_Task details:_ Starting with the first line below, reproduce each line exactly until you have included the one bearing "manufacturer arabic tea thermos (43, 1754)".

:: Exercise inputs ::

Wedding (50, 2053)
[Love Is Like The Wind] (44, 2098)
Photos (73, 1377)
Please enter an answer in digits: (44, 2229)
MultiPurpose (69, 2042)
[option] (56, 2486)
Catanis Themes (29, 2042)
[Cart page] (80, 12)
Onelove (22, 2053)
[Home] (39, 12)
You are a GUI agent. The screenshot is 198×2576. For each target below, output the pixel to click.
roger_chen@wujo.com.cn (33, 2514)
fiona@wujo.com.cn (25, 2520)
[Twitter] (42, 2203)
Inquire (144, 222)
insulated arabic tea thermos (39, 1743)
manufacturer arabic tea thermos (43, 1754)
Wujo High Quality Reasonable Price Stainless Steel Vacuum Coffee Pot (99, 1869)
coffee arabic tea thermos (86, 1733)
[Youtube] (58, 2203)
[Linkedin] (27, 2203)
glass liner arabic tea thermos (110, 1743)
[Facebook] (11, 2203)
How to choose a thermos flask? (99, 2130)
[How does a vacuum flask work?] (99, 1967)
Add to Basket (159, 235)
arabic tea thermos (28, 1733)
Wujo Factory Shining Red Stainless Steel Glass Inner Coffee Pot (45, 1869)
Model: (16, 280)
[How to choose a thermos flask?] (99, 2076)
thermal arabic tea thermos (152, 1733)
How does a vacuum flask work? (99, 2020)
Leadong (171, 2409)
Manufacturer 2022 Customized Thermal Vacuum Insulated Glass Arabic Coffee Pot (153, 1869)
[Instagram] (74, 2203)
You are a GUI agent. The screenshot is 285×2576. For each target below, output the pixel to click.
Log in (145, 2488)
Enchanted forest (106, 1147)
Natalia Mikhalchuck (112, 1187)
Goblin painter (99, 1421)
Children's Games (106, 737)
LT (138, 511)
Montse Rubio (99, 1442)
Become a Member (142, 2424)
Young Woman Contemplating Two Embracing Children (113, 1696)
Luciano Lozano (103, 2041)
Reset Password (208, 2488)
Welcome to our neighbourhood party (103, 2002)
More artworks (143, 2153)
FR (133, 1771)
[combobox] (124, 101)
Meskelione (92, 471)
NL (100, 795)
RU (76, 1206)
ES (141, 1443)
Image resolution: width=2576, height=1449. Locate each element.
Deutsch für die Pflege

:::

_Output:_
Wedding (50, 2053)
[Love Is Like The Wind] (44, 2098)
Photos (73, 1377)
Please enter an answer in digits: (44, 2229)
MultiPurpose (69, 2042)
[option] (56, 2486)
Catanis Themes (29, 2042)
[Cart page] (80, 12)
Onelove (22, 2053)
[Home] (39, 12)
You are a GUI agent. The screenshot is 198×2576. For each target below, output the pixel to click.
roger_chen@wujo.com.cn (33, 2514)
fiona@wujo.com.cn (25, 2520)
[Twitter] (42, 2203)
Inquire (144, 222)
insulated arabic tea thermos (39, 1743)
manufacturer arabic tea thermos (43, 1754)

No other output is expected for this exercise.